# What is being asked
Which of the lines below contain the string "price"? Copy each one.

◆ ◆ ◆

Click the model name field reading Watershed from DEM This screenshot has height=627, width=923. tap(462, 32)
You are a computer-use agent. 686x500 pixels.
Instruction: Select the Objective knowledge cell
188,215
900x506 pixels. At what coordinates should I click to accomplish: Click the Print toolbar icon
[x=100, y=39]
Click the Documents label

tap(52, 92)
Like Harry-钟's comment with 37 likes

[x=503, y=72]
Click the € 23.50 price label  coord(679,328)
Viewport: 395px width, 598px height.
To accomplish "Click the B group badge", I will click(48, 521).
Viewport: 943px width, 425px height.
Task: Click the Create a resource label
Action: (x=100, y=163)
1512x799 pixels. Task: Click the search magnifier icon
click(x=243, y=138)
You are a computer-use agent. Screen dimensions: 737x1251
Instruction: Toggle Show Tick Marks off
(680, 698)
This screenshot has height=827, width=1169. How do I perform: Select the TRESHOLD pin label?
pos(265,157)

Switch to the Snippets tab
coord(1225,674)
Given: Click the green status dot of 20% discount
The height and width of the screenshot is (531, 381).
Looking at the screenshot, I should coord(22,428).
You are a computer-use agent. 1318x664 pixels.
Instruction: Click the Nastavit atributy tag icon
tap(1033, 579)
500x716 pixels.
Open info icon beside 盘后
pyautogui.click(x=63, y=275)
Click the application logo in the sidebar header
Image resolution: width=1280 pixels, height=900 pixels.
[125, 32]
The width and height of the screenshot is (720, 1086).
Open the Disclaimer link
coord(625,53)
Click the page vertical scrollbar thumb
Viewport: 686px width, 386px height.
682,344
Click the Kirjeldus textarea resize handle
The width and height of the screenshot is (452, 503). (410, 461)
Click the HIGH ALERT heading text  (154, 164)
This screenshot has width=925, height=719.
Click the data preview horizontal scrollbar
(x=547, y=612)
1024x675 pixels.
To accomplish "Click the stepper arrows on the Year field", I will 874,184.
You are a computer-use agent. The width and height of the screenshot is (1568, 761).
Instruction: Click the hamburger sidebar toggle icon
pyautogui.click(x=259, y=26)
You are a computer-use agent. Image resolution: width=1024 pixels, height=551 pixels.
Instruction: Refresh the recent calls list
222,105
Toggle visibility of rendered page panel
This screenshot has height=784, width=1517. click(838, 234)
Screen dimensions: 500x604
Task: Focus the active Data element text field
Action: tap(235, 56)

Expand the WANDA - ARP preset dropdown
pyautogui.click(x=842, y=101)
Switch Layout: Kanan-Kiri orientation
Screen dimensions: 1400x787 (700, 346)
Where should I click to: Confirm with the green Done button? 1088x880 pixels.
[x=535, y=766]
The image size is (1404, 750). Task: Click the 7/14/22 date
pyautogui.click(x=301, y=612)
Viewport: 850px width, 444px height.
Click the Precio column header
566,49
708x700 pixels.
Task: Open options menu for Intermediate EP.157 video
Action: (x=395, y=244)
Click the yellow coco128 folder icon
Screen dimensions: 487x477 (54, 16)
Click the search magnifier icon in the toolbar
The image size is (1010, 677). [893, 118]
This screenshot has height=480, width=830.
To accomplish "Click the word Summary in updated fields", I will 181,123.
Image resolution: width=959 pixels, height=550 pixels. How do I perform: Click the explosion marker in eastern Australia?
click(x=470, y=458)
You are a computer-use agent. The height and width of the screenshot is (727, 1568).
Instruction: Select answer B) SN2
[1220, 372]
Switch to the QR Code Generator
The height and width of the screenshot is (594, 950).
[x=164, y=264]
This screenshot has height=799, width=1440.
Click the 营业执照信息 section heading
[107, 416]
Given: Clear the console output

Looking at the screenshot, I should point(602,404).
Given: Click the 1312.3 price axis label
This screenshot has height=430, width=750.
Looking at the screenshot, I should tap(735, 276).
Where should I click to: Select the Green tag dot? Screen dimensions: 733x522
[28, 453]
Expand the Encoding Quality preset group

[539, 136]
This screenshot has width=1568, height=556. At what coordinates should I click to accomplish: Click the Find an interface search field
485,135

◆ ◆ ◆

# Result
Click the € 23.50 price label  coord(679,328)
Given: Click the 1312.3 price axis label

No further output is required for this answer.